The IBM Blue Gene/P system supports direct use of messaging DMA hardware in parallel with use of MPI for applications messaging. To enable this direct use mode for DMA an initialization call to setup the DMA fifos must be executed before invoking the MPI_Init call. The optimized HPCC code has introduced a function call dma_init  which is invoked just before MPI_init for this purpose. This is a method that has been put in to support special messaging situations and that is used in a number of production codes  including QCD. It is also well documented in the Blue Gene redbook.

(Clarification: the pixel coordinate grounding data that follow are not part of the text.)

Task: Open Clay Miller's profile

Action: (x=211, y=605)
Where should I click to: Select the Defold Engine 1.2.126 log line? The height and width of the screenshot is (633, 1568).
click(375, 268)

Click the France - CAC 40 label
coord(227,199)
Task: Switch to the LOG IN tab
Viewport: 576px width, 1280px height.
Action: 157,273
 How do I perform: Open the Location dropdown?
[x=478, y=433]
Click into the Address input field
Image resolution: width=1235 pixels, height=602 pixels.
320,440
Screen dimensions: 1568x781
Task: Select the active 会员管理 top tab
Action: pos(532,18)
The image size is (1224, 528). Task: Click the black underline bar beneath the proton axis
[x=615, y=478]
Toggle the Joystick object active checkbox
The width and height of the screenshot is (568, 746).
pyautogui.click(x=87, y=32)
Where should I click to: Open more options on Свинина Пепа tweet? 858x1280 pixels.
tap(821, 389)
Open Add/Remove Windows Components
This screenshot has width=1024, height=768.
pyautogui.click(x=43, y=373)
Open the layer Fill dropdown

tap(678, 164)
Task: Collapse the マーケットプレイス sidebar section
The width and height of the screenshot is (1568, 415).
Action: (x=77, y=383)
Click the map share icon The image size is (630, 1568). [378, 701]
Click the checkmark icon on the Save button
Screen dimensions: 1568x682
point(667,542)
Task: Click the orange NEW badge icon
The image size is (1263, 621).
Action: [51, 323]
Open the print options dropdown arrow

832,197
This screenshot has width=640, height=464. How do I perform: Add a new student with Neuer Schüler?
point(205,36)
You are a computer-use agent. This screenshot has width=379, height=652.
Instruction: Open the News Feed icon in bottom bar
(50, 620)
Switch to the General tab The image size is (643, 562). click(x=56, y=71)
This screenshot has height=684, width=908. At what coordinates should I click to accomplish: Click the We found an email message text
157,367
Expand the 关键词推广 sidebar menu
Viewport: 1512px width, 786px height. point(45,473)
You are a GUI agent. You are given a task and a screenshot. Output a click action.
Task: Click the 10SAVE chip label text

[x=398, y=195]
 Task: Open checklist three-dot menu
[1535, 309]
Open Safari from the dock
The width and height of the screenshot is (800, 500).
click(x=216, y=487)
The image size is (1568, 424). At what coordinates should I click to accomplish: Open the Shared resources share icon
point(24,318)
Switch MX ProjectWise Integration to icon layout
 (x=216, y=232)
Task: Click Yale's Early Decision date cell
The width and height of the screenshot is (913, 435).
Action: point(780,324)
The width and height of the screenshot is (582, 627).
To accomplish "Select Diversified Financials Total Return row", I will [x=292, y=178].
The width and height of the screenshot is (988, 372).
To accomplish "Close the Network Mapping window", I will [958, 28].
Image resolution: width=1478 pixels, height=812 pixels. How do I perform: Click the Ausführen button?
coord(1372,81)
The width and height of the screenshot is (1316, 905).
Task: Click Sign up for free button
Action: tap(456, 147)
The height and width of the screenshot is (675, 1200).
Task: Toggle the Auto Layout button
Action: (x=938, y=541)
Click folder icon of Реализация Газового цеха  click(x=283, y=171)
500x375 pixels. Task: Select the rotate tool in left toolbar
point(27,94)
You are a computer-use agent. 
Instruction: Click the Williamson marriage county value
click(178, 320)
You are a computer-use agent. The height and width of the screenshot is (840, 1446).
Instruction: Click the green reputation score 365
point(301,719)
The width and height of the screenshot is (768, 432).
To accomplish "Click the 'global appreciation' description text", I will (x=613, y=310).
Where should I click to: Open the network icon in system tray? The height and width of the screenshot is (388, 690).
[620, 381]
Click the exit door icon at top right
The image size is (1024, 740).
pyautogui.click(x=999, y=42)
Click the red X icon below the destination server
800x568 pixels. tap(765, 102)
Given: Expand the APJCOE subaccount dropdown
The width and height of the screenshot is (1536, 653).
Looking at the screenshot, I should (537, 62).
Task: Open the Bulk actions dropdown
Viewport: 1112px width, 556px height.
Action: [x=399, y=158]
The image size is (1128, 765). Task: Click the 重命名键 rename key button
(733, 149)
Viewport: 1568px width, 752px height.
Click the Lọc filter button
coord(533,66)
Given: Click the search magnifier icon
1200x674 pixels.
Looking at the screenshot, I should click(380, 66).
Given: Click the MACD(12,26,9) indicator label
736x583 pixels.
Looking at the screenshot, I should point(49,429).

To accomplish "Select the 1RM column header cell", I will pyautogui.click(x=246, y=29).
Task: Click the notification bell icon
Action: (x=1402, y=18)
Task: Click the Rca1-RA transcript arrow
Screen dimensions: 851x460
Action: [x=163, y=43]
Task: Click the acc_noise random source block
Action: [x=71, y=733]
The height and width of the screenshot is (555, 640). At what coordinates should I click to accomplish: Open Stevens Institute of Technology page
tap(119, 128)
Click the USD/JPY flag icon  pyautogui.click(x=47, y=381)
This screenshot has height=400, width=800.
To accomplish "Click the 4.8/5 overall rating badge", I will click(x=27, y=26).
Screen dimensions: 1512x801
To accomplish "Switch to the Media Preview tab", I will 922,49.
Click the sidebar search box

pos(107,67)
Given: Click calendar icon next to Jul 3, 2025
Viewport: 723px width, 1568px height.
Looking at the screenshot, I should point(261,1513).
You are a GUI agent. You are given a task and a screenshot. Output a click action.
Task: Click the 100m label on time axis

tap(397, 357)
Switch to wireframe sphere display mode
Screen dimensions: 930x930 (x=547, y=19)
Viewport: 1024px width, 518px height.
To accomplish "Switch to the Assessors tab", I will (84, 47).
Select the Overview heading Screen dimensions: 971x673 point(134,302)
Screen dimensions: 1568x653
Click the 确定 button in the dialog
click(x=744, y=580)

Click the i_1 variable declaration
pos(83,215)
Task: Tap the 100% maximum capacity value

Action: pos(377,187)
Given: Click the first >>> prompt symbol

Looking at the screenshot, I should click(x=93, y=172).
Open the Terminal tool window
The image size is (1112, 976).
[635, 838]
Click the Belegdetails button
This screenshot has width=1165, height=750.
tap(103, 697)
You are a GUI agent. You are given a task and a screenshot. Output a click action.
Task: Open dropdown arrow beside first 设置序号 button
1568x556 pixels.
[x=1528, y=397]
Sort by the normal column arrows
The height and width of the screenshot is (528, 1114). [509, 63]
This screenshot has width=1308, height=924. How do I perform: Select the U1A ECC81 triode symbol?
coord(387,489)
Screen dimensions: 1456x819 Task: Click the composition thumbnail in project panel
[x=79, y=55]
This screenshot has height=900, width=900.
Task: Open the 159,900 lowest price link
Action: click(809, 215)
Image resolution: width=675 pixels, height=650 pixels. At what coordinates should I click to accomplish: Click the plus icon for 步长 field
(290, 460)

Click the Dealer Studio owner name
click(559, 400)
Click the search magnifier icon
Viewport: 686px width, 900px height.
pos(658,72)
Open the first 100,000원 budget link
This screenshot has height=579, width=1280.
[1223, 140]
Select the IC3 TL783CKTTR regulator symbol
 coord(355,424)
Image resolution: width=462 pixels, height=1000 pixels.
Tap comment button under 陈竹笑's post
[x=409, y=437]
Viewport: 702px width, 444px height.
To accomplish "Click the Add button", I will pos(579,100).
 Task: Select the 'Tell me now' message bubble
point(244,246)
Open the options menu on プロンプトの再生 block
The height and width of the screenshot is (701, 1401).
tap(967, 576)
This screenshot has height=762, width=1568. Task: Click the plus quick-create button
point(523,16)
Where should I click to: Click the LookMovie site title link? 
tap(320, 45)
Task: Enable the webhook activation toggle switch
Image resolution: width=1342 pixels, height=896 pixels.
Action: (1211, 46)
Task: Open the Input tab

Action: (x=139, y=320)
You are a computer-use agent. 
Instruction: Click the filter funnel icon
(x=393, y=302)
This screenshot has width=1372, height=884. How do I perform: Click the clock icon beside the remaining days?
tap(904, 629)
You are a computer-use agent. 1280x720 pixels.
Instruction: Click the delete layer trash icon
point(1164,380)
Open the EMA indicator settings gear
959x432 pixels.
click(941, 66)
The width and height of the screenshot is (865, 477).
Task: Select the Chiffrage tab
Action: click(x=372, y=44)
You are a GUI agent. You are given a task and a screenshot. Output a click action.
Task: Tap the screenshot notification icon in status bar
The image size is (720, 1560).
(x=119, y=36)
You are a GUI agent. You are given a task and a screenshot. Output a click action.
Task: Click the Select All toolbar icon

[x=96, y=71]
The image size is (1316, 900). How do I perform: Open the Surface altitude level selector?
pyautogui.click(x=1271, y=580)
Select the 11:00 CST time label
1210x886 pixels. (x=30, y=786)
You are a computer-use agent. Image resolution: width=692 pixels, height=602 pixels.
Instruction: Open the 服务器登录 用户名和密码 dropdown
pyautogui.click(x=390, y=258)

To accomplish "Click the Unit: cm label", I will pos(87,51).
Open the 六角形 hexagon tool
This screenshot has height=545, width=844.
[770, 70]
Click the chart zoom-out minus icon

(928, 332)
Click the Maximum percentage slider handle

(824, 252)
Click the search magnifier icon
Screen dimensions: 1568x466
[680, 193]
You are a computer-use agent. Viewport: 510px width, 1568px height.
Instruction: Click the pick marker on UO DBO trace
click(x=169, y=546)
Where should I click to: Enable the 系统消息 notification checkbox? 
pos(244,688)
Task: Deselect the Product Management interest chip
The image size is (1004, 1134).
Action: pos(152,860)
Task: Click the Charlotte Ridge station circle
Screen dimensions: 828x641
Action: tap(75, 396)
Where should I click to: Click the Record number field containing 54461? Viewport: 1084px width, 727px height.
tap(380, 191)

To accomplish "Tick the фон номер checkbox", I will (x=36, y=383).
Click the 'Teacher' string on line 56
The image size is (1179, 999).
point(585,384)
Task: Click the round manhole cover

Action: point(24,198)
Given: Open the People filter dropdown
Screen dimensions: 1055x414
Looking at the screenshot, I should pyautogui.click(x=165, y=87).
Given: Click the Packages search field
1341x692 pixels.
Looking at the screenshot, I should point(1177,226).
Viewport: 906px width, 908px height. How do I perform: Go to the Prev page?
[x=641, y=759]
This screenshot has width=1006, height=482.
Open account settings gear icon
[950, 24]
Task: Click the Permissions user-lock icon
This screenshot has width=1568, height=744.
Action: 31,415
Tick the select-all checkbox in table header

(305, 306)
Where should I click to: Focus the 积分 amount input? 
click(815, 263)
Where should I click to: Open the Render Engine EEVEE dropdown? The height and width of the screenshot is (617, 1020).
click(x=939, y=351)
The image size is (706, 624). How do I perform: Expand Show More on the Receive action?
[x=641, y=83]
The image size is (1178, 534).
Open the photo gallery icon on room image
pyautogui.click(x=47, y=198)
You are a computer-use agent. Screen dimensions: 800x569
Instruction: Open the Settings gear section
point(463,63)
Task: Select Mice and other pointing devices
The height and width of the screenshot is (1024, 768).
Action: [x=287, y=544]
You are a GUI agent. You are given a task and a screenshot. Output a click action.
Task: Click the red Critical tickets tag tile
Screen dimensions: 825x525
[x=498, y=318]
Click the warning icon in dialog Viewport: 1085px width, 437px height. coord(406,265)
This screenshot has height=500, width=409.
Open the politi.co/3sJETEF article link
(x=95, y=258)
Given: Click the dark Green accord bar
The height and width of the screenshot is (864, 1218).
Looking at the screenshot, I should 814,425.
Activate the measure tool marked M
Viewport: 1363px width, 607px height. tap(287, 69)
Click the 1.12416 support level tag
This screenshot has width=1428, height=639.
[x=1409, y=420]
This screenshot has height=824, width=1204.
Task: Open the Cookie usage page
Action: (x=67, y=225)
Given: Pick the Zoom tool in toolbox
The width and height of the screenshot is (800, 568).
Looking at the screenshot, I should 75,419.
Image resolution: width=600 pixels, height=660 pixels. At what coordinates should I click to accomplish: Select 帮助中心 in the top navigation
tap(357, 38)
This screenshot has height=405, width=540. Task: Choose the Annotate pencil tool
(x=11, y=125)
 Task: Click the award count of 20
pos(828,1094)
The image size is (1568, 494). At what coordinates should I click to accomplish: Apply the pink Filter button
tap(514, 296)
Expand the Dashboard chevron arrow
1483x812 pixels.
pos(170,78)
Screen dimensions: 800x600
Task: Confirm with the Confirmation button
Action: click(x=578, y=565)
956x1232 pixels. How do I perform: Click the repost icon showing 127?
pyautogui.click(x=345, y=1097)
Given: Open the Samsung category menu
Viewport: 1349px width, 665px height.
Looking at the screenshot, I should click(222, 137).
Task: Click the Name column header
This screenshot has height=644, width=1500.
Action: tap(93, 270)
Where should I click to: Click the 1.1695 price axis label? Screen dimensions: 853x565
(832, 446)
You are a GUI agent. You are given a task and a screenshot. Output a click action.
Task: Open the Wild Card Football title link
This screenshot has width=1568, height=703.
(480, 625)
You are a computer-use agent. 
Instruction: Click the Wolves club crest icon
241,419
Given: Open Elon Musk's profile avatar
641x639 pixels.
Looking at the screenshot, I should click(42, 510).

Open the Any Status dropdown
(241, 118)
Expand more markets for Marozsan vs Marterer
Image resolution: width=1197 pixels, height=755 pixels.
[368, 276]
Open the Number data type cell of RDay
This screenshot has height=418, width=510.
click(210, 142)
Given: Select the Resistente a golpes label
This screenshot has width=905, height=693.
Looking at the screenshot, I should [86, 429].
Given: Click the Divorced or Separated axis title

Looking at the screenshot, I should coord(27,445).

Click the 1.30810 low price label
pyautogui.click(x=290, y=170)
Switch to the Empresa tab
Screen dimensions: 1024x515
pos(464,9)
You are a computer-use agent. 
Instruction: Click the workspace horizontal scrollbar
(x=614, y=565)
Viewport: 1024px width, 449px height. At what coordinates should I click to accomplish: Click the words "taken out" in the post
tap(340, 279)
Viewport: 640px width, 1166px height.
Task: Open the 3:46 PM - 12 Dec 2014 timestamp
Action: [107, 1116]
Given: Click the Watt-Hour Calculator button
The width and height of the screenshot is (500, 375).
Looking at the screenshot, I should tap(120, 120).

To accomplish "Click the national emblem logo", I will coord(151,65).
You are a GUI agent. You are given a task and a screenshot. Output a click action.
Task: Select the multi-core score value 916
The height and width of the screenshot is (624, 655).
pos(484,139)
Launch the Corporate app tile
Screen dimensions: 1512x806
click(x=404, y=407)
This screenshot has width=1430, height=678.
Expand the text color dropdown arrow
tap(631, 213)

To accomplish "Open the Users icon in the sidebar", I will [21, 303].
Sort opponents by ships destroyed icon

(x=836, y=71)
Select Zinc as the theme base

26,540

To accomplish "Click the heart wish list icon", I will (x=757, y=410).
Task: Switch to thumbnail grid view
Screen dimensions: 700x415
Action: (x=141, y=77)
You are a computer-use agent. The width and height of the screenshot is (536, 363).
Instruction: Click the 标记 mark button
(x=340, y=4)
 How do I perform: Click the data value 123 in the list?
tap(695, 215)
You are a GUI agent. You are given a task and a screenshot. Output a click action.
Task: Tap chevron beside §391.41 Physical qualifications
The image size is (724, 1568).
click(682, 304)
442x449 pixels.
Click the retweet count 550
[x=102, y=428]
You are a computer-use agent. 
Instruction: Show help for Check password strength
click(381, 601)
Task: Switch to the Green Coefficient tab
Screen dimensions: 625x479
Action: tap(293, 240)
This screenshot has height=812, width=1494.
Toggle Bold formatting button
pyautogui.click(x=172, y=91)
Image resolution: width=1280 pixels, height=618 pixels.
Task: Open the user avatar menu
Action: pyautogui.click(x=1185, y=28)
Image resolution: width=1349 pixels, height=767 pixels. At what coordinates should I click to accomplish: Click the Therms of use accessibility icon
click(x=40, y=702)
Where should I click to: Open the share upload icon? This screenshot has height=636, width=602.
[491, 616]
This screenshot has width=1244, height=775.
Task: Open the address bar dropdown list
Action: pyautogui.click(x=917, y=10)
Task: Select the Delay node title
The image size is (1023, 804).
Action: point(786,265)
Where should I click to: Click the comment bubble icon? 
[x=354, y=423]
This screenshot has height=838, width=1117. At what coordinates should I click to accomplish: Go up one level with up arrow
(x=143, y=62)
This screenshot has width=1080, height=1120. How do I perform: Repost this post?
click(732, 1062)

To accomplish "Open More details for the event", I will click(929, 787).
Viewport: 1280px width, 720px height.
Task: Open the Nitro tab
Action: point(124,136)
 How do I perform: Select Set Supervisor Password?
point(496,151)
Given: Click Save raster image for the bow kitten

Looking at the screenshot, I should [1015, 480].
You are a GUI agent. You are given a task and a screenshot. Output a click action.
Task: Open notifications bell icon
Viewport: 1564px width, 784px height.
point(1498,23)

For MPIFFT we changed the algorithm of parallel 1D FFT from 9-step FFT to basic 6-step algorithm. And then we modified the parallelized FFT codes under HPCC_pzfft1d function to fit to Blue Gene system. We modified all the functions in "fft235.c" to SIMDize radix 2,3,4,5 and 8 FFT routines by using intrinsic functions of IBM XLC compiler to generate appropriate double FPU instructions.